By Leith van Onselen

Dr Cameron Murray and I were commissioned by Sustainable Australia’s Victorian party branch to examine the causes and implications of population ageing in Australia, and whether maintaining a high immigration program is a worthwhile policy response. Below are the Overview, Executive Summary and Key Findings from our report:


Population ageing due to longevity is one of the greatest successes of the modern era. However, it is widely thought to dramatically reduce workforce participation and overall output resulting in significant economic costs.

This widely held view is wrong.
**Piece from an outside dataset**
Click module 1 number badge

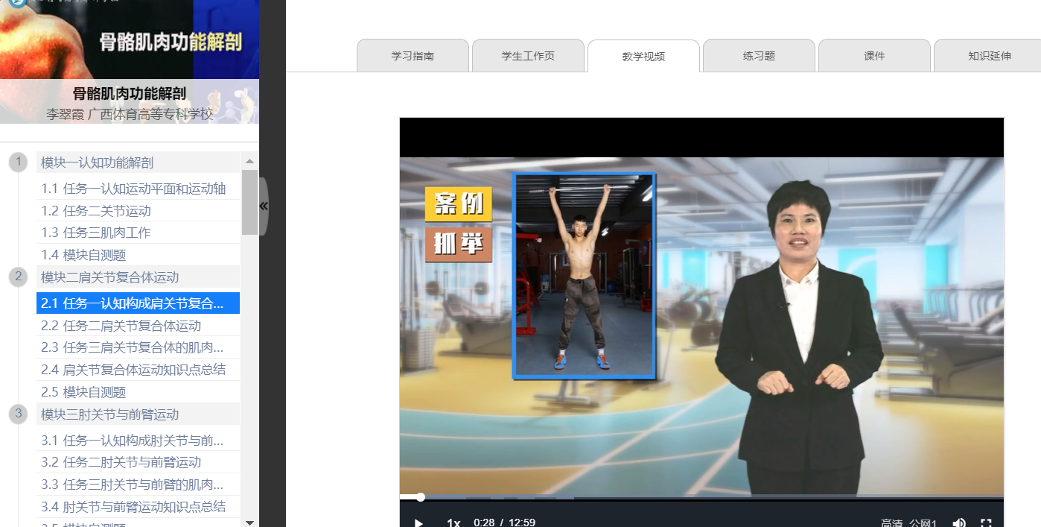point(18,162)
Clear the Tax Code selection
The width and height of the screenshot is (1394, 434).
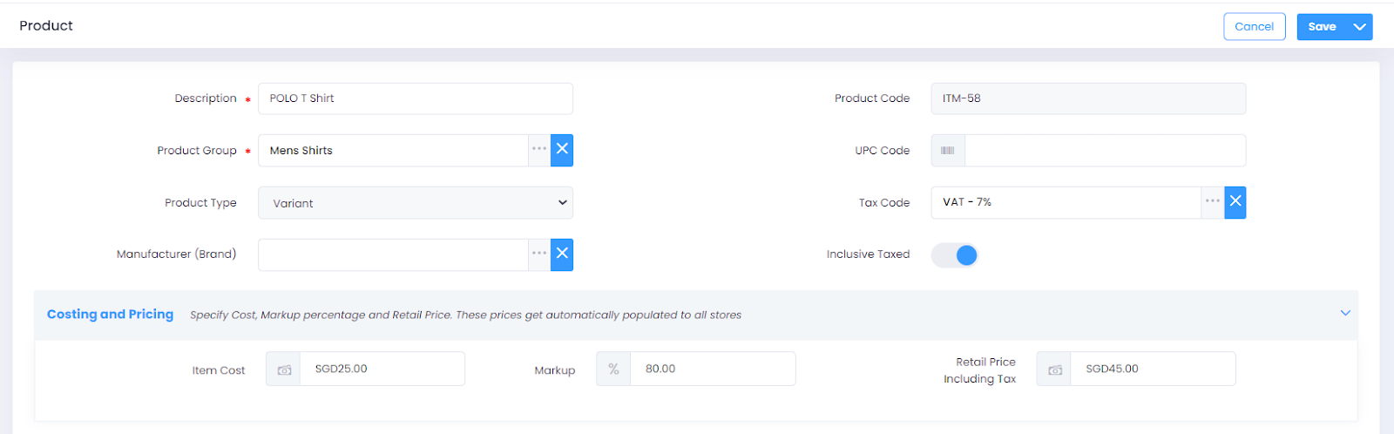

Ageing countries have higher economic growth and the improved health and longevity of older people increases their economic contributions.

High immigration is also thought to combat population ageing and be a remedy for these non-existent costs of ageing.

This is wrong. Low immigration can affect the age structure by helping to stabilise the population, but high immigration has almost no long-run effect besides increasing the total population level. This creates bigger problems in the future.

It is also widely thought that simply investing in infrastructure will accommodate high immigration and population growth at little cost.

This too is wrong.

Diseconomies of scale are a feature of rapid infrastructure expansion due to (1) the need to retrofit built-up cities, (2) the dilution of irreplaceable natural resources, and (3) the scale of investment relative to the stock of infrastructure.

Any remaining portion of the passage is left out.